13th March 2013
The Government has published its response to the consultation on share buy backs following the Nuttall Report on Employee Ownership which was released in July 2012.
The Nuttall Report identified that the current rules on the buyback of shares by companies from departing employees can be overly burdensome.
The Government accepted the recommendation in the Report that it should consult on the operation of internal share markets. In particular, it invited views on:
- the extent to which the company law rules on buy backs were an impediment to employee ownership;
- changes to the rules on the authorisation and financing of share buy backs and the holding of shares in treasury; and
- the costs of compliance with existing regulations and potential benefits of being able to hold treasury shares for subsequent re-issue (rather than having to cancel these shares and issue new ones).
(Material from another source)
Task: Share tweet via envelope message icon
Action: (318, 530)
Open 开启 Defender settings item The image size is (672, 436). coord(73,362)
In the light of the consultation, the Government has announced that it intends to:
- lower the shareholder approval threshold by permitting share buybacks by private companies to be authorised by ordinary, rather than special, resolution (so a simple majority will be sufficient);
- permit private limited companies to authorise in advance multiple share buyback contracts, but only if connected to an employees’ share scheme.
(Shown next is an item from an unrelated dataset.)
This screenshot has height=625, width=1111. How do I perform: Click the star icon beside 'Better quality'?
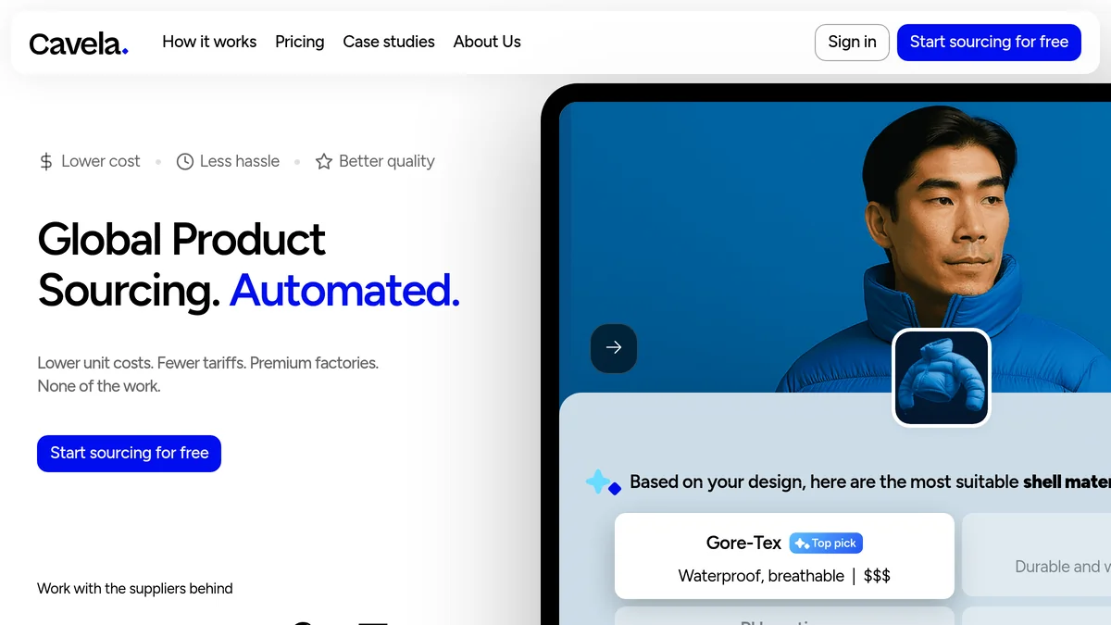[323, 161]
- allow private limited companies to pay for bought back shares in instalments if the buyback is in connection with an employees’ share scheme. The Government expects that the use of instalments should not be the default position for share buybacks and does not therefore intend to impose specific terms, such as time limits;
- allow private companies to finance buybacks in connection with an employees’ share scheme out of capital, subject to approval by special resolution supported by a solvency statement (this is a significant simplification);
- permit private limited companies to buy back small numbers of shares (up to the lower of £15,000 or 5% of share capital in any financial year) where the company’s articles so allow and without having to specify that the cash is from distributable reserves (and without this being treated as having been paid out of capital). A special resolution will be required if there is no relevant enabling provision in the articles; and
- allow private companies and unlisted public companies to hold shares in treasury in the same way as certain public companies already do.
The Government intends to amend the Companies Act 2006 by secondary legislation to implement the proposals, on the understanding that the changes should come into force in the course of 2013.
It also plans to conduct a review three years after enactment. This review will consider, among other things, whether:
- allowing share buybacks by ordinary resolutions has had any adverse consequences
- short notice resolutions should be allowed;
- payment by instalment disadvantages departing shareholders and creditors; and
- there might be any advantage in allowing shares bought back out of capital or from a fresh issue to be held as treasury shares.